Reading through this thread really reinforces just how lucky I know I am to have been born into the life that I have. It could have been a lot worse in a lot of different ways - my fears could have been realized and I could have been introduced to a fantastic palette of new ways to feel alienated and ostracized from the world around me, my parents could have had much, much worse reactions, I could have not ever found someone to love (even if it didn't last), or had the wonderfully supportive people that I currently have in my life, I could have been right and my sister's could have been irreparably poisoned by my Grandmother's toxic influence, maybe I could have had more courage earlier on to explore my sexual orientation and been met with a lot of resistance that would have damaged me more than six years of sexual repression, anxiety, and fear already have. I don't know! The list goes on forever, really. I'm so happy to read about those of you that have the strength to do things I never would have been able to do had I been in your position, and it breaks my heart and incites such anger in me to read about the way you have suffered throughout your struggle. I honestly wish the best for all of you. Here's to our dreams for a better tomorrow, yeah?
With all of that out of the way, I have questions for those who know more about / are more comfortable with their sexual orientation than I am! Also, holy shit this post is already almost three thousand words long goddammit I'm sorry for typing so much jesus. Okay, so, I have a few things relating to sex. I really am not comfortable with the idea of penetrating or being penetrated by anyone. I also don't really like the sensation of having my mouth wrapped around someone else's genitals (nor do I like having someone else's mouth wrapped around mine).
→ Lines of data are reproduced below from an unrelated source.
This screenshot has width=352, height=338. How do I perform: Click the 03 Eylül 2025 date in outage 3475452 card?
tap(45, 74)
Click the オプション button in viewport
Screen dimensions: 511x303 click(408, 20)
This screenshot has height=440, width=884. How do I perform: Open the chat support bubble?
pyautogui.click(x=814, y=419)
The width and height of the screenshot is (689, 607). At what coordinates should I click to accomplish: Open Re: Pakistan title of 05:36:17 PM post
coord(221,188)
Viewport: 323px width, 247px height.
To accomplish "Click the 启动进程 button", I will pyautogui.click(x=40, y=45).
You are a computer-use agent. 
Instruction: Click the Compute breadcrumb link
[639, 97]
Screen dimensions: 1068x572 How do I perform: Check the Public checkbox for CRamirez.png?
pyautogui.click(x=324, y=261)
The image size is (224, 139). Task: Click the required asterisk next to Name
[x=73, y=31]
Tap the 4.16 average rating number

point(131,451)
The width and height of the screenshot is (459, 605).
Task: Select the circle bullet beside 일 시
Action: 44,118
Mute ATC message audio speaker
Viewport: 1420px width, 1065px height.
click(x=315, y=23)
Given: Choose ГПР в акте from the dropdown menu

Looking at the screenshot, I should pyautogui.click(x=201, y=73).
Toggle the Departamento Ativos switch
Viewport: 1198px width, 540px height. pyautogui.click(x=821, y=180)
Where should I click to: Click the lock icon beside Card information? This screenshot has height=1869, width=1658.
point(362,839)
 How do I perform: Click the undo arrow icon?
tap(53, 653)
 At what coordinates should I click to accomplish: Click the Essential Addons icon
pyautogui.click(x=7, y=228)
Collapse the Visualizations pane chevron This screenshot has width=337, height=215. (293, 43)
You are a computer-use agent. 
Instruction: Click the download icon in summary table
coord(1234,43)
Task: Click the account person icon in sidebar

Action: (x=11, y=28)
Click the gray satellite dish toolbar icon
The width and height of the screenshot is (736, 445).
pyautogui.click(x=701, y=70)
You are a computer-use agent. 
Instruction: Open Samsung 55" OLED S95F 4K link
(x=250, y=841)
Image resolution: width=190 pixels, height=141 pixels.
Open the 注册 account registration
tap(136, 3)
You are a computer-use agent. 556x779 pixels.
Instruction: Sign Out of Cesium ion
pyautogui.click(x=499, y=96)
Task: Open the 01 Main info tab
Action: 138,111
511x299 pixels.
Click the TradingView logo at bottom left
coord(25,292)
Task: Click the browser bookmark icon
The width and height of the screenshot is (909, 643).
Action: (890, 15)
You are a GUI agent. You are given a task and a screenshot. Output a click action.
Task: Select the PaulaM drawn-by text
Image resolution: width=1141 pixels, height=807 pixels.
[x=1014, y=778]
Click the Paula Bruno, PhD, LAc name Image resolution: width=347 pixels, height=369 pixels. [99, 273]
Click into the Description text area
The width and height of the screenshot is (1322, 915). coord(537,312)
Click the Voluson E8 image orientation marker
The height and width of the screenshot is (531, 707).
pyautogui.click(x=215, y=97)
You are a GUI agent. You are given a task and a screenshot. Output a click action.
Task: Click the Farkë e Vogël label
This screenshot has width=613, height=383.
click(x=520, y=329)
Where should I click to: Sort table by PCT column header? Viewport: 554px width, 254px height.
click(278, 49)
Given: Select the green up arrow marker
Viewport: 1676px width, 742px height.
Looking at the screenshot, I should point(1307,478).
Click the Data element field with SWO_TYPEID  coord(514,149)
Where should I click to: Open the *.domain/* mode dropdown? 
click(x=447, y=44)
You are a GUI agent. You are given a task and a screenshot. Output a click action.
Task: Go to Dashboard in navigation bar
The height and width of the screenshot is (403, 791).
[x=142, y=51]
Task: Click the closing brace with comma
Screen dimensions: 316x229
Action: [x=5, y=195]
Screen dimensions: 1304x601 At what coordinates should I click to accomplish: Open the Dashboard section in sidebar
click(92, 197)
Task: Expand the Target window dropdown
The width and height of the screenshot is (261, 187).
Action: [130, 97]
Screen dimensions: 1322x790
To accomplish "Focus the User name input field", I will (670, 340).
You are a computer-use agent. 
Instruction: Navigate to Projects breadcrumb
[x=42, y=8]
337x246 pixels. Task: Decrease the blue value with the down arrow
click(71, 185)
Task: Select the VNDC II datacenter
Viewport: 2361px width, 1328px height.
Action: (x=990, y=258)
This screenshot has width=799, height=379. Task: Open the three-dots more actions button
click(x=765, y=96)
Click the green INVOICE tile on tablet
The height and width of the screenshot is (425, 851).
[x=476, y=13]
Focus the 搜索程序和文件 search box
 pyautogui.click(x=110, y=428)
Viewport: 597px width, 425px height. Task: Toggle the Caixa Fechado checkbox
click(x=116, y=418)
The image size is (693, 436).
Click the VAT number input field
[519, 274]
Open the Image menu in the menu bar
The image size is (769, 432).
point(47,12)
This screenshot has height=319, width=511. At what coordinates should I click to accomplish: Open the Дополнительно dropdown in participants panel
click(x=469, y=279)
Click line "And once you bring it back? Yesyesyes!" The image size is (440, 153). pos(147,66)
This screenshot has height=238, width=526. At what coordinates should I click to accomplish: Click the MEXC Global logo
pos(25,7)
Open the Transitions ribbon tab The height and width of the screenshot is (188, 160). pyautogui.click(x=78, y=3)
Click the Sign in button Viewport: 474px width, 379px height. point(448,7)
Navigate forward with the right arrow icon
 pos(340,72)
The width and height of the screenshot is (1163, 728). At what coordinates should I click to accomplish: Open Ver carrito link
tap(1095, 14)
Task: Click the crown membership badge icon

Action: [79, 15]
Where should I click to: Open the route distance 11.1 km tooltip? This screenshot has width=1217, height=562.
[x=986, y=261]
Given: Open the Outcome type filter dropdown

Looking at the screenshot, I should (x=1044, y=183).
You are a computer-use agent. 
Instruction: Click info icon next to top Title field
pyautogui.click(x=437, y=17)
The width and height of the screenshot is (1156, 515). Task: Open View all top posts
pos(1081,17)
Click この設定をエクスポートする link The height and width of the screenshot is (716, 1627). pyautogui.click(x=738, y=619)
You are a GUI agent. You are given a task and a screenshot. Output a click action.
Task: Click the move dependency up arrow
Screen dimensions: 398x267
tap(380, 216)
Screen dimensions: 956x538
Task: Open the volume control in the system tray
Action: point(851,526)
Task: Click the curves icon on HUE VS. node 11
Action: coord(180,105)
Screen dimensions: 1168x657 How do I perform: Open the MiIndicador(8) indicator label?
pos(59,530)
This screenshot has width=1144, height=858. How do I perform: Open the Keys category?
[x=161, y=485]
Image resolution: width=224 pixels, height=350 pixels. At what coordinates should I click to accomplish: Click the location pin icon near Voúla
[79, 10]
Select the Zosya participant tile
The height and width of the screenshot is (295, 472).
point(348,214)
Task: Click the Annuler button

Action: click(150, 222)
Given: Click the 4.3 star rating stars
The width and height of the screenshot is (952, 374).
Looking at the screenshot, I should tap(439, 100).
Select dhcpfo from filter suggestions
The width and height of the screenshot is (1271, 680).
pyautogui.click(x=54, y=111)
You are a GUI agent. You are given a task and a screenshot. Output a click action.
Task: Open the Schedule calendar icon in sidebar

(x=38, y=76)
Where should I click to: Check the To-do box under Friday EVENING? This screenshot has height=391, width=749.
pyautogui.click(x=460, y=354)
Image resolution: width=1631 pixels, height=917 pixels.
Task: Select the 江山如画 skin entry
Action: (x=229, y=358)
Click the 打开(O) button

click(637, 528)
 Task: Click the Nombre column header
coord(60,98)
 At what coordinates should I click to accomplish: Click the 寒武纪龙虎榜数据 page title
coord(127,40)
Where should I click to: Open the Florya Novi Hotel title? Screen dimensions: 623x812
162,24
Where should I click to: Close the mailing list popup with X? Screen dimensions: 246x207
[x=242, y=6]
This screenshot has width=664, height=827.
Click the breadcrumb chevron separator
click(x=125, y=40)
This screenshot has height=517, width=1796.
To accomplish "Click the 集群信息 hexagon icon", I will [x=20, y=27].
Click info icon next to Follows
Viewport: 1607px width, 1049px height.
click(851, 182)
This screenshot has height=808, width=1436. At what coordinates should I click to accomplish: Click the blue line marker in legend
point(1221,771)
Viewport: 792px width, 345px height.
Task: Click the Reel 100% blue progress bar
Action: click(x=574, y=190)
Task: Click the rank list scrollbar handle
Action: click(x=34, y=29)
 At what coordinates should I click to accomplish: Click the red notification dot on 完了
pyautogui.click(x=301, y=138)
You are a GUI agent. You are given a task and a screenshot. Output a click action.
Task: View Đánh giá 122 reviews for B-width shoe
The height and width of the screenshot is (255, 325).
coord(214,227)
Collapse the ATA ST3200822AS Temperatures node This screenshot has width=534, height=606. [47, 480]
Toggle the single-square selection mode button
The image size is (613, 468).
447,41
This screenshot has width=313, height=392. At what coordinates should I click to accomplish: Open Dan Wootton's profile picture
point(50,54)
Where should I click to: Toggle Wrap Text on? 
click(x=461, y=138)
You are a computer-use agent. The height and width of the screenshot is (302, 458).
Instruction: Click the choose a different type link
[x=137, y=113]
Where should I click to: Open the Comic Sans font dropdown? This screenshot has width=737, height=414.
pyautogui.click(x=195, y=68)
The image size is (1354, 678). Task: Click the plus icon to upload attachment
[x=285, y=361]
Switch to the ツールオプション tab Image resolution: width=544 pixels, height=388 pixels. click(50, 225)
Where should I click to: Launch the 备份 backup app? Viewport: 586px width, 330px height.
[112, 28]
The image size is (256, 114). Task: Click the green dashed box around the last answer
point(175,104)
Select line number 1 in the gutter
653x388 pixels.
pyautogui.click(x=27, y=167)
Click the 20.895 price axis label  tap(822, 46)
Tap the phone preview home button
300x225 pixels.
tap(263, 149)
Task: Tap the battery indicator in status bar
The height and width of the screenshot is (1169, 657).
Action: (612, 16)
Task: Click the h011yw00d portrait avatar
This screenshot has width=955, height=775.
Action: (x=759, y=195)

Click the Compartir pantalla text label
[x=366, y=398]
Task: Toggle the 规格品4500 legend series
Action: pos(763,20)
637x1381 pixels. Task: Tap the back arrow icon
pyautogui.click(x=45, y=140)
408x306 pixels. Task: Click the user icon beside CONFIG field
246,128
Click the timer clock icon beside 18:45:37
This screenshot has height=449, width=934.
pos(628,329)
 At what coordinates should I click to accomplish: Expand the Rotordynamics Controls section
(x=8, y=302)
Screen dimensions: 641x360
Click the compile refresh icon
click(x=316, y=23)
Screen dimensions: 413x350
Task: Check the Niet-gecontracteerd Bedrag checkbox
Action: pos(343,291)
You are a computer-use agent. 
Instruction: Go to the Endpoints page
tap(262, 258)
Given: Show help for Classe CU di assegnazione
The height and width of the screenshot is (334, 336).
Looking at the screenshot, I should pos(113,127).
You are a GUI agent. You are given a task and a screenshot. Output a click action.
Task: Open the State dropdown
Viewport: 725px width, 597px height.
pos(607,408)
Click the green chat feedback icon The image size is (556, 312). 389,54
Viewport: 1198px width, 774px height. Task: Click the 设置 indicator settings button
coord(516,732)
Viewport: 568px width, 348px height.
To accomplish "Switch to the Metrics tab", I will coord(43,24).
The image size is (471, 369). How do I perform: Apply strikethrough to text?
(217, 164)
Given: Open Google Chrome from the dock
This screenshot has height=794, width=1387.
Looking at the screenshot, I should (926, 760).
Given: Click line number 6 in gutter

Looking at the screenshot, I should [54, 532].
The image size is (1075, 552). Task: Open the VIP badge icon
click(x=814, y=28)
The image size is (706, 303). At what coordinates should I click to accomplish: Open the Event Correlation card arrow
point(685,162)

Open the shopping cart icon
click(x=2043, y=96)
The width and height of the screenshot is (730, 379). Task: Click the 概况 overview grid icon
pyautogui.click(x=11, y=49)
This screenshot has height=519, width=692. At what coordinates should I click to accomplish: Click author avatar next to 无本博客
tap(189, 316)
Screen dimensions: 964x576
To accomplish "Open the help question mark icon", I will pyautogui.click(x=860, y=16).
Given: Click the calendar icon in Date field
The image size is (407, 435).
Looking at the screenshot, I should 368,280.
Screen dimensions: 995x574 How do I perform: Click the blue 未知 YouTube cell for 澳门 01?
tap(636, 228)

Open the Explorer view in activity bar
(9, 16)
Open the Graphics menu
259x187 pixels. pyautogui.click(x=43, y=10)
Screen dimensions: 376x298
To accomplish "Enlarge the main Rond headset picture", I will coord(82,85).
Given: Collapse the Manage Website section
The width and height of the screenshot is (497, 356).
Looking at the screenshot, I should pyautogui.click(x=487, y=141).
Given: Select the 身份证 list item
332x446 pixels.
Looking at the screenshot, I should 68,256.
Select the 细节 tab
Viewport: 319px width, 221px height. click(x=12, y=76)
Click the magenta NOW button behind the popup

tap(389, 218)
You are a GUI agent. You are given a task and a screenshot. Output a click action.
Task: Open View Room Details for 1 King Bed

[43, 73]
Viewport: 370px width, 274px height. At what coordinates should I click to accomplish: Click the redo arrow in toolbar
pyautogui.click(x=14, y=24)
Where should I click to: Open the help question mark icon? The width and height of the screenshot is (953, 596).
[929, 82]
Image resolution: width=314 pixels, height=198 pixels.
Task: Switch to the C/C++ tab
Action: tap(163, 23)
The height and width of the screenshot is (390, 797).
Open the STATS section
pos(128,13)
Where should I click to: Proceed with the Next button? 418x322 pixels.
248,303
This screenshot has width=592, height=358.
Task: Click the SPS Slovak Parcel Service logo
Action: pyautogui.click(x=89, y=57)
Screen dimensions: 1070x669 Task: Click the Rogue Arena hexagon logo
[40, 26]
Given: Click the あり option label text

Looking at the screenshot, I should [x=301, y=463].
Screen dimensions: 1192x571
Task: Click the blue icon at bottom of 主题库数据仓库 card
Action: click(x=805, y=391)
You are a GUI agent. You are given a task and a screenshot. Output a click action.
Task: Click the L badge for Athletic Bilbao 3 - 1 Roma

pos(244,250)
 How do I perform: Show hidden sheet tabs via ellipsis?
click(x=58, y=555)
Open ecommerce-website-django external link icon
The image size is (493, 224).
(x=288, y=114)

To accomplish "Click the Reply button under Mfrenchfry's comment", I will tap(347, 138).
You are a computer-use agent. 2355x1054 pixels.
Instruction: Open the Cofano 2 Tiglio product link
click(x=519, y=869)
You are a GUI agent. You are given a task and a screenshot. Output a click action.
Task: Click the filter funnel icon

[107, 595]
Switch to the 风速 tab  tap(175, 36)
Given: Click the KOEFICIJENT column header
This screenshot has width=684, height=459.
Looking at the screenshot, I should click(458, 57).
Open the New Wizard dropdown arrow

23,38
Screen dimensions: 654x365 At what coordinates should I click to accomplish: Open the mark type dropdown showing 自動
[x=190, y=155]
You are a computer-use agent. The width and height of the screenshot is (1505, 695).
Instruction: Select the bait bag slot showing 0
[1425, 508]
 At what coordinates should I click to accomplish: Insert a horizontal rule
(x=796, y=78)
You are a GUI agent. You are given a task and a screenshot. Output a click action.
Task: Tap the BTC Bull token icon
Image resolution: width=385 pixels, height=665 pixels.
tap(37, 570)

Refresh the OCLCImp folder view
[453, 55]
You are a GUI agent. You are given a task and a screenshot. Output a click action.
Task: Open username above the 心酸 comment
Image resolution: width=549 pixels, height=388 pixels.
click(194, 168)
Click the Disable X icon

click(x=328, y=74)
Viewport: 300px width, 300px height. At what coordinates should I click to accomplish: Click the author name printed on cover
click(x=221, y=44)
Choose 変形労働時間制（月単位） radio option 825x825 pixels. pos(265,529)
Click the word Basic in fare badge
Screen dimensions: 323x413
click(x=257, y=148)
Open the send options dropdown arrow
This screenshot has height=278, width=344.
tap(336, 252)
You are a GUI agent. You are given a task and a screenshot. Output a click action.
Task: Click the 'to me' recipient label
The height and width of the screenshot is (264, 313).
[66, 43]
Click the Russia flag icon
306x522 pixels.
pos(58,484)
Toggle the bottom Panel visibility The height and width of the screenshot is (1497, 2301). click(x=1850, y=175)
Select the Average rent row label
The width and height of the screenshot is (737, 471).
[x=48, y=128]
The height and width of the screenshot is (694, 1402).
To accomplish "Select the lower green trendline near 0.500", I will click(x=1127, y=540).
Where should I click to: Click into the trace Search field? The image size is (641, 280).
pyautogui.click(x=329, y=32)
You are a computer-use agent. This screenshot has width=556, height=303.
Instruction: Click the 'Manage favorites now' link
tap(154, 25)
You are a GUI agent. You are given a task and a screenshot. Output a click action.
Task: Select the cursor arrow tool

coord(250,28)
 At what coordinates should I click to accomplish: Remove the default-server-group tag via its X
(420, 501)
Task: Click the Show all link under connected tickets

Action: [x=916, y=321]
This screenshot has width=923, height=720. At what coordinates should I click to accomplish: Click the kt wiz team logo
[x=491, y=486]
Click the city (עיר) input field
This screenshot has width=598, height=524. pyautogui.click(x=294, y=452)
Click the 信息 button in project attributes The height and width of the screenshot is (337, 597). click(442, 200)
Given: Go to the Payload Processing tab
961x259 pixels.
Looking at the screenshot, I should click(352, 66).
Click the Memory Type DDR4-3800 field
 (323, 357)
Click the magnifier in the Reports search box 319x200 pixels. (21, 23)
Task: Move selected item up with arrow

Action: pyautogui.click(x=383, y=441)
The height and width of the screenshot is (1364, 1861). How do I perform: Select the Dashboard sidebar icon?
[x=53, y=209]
Penises are actually pretty gross (vaginas are worse looking as far as aesthetics go, though), but I don't have a problem with touching or being touched. I don't know if it's really fair of me to say I don't like these things because I have literally only been in one relationship but I am still really, really uncomfortable with the idea of penetration and I know for a fact that blowjobs are really, really uncomfortable, giving and receiving. Am I going to be able to have a meaningful relationship with another person as far as sexual stuff goes? If I can't fulfill those needs in a meaningful way, how am I going to maintain a healthy relationship? Is this something I should be concerned over?
I have more questions but I have a bunch of other stuff to do and have already spent like 3 hours writing this post.